Five years ago, a study revealed that female faculty were less likely to have served in leadership positions at UT and more likely to wish they had been asked to serve. Today, little has changed. Of the 17 dean positions at the University, only four are held by women. 

As women comprise less than a quarter of the dean positions, they are also underrepresented as department chairs and directors of UT’s various schools and centers. Of the 90 chair positions listed on the website for the Office of the Provost, 25 are filled by women — only about 28 percent.

A comprehensive 2008 report commissioned by Steven Leslie, executive vice provost and vice president, examined the status of gender equity at the University and identified a leadership gap as one of the key issues barring achievement of said equity. 

“Department chairs matter because they can provide discretionary resources for faculty, they are influential in hiring, salary and promotion decisions, and because serving as department chair is often a stepping stone to higher administrative positions, such as dean,” the report stated. 

It also concluded that women were less likely to have been asked to serve in leadership positions. Study co-author Gretchen Ritter, vice provost for undergraduate education and faculty governance and government professor, said these issues are still prevalent. 

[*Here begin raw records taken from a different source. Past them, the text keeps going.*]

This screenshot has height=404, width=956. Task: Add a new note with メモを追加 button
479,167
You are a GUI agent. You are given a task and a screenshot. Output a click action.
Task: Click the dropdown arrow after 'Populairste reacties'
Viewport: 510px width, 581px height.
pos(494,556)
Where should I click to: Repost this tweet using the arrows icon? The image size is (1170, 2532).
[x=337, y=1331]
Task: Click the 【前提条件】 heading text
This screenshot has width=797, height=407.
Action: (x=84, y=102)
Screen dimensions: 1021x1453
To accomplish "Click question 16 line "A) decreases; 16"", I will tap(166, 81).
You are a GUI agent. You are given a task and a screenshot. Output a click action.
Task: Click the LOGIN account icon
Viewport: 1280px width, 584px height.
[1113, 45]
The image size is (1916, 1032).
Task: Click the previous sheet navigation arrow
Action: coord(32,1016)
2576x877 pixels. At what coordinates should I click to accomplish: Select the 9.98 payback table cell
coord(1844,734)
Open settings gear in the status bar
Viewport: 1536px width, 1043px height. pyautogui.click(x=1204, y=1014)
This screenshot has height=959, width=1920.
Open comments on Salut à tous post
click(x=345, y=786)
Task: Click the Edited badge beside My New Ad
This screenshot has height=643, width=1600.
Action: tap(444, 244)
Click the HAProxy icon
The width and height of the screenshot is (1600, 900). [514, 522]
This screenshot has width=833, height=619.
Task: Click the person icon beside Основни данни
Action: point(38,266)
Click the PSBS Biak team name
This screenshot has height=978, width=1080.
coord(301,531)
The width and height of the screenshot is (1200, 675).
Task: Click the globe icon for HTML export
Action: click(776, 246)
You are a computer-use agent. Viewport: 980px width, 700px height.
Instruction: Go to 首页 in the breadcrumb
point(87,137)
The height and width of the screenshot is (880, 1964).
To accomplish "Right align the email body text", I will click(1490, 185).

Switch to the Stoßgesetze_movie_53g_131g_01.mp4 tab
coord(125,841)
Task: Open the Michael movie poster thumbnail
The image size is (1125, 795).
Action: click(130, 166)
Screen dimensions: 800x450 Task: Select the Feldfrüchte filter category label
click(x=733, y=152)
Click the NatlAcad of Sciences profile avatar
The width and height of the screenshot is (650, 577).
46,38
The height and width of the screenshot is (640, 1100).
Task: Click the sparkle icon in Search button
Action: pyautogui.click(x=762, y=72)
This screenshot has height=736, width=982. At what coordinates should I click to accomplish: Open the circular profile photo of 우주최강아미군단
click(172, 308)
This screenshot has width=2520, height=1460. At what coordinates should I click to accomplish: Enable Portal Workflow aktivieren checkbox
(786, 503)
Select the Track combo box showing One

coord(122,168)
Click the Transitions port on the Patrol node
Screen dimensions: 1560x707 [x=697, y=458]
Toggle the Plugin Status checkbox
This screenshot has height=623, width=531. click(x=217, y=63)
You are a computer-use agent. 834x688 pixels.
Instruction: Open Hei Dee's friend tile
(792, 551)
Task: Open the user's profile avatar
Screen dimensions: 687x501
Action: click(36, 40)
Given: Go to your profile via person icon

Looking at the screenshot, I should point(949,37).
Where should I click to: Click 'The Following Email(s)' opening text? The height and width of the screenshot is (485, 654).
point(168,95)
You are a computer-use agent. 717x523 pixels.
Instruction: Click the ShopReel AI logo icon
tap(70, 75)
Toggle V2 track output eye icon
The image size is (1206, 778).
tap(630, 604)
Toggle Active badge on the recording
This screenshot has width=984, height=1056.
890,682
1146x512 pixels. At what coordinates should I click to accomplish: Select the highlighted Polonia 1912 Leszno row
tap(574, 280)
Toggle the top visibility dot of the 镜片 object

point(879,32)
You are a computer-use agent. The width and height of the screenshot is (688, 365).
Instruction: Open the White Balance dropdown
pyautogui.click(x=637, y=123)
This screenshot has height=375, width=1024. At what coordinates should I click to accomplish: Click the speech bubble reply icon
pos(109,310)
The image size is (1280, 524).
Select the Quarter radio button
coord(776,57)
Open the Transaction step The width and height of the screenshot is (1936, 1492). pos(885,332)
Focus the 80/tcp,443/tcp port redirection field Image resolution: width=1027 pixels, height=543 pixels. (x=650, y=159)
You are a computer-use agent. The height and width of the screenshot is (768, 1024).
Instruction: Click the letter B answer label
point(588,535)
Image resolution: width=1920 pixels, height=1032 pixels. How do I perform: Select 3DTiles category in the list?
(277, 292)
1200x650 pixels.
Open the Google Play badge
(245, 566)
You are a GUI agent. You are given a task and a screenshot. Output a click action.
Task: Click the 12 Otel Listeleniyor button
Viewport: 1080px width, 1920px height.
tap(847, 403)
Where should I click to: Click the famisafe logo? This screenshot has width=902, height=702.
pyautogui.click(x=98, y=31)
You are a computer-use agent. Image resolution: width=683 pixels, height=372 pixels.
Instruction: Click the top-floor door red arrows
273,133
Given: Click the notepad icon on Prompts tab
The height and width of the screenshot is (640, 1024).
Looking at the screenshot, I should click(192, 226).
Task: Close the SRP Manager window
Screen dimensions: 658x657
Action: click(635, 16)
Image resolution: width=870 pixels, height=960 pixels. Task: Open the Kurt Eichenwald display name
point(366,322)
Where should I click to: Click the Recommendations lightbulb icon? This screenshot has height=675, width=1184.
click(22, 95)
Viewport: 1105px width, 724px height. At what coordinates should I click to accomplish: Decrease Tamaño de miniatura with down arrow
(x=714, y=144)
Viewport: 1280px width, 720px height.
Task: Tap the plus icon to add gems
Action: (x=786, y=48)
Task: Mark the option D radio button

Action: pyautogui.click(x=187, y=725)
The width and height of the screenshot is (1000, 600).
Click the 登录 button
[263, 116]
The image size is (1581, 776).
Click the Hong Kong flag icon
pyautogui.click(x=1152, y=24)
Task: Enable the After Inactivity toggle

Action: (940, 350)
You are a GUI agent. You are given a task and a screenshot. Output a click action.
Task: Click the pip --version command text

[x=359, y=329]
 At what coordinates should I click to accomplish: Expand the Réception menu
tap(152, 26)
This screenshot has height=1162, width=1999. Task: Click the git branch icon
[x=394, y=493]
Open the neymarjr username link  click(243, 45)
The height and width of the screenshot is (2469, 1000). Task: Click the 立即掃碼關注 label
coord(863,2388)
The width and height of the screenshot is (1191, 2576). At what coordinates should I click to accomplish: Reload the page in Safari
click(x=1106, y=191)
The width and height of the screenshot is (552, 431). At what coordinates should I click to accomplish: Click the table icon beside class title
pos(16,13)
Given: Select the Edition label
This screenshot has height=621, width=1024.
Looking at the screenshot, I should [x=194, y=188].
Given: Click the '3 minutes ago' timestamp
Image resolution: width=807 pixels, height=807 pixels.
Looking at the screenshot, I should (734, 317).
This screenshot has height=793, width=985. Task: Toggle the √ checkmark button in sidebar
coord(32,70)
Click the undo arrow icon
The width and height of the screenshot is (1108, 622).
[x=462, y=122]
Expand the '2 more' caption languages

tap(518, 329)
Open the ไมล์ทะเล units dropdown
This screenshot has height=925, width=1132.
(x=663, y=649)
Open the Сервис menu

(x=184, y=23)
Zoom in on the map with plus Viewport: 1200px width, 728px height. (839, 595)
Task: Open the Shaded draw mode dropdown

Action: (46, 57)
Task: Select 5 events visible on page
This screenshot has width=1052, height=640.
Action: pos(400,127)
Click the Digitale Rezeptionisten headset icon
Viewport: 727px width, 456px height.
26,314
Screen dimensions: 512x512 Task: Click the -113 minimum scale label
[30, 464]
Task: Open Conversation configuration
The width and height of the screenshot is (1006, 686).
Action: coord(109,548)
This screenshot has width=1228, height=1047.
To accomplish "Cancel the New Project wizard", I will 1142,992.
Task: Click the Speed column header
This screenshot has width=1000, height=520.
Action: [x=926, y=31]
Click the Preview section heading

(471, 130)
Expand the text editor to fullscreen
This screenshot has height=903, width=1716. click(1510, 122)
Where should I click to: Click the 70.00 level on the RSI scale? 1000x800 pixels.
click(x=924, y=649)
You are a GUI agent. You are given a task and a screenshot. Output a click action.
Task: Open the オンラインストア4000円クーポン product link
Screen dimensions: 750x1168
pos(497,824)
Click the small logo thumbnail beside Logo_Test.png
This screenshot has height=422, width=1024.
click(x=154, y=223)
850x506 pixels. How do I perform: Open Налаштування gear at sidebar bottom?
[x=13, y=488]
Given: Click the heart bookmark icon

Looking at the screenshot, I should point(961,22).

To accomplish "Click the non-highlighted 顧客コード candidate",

“Representation issues at the senior leadership level are still important,” Ritter said. “There is a lot of work that remains to be done.” 

Hillary Hart, a civil architecture and environmental engineering lecturer who served on the task force that produced the 2008 report, said she initially thought an increased presence of women faculty members would be enough to significantly promote equity, even if those women were not in leadership positions. 

“I keep thinking because there are more women in other departments, it must be easier. There must be more consciousness of what women go through and what they need,” Hart said, “but really, I’m not always so sure that’s really true.”

Beyond the effect gender inequity has on faculty members, Ritter said female students also suffer adverse consequences when women are not represented in leadership positions.

“This has a huge impact on students,” Ritter said. “It impacts students’ ability to imagine themselves, and to imagine women generally, in different fields.”

Ritter said visibility is also crucial.

“I often hear from women students that they started out with a real sort of passion or interest in an area but got discouraged because they never saw anyone like them who had succeeded,” Ritter said. “For male students, I think being able to imagine that they are in a field open to talent from all places is an important thing as well.”